▶ _AIM OF THE TASK_
Reproduce all of the data below word for word, leaving out the pictures.

>> START

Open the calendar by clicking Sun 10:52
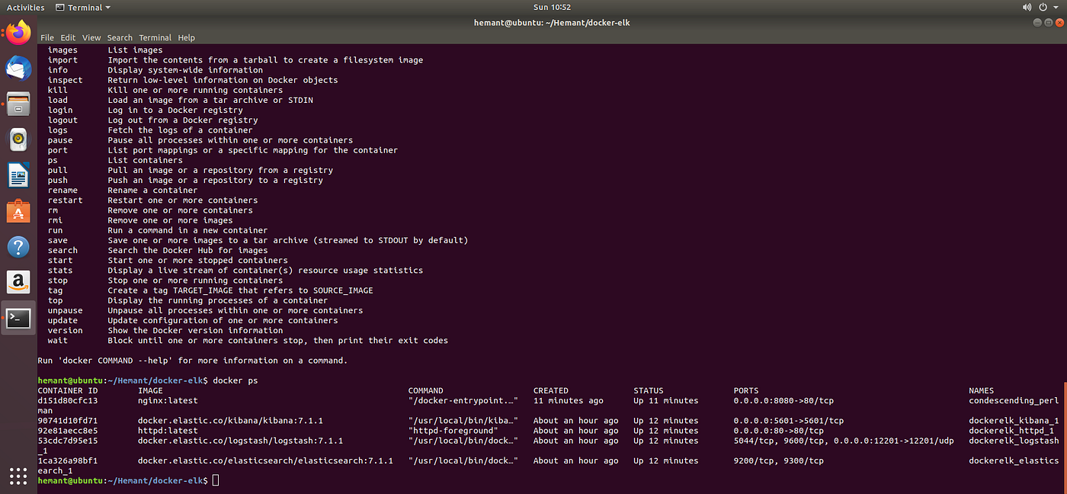The height and width of the screenshot is (494, 1067). 553,7
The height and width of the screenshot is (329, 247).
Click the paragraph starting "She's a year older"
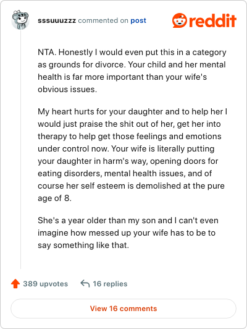coord(128,233)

>> END

▶ _COMPLETED EXERCISE_
Open the calendar by clicking Sun 10:52
The height and width of the screenshot is (494, 1067). 553,7
The height and width of the screenshot is (329, 247).
Click the paragraph starting "She's a year older"
coord(128,233)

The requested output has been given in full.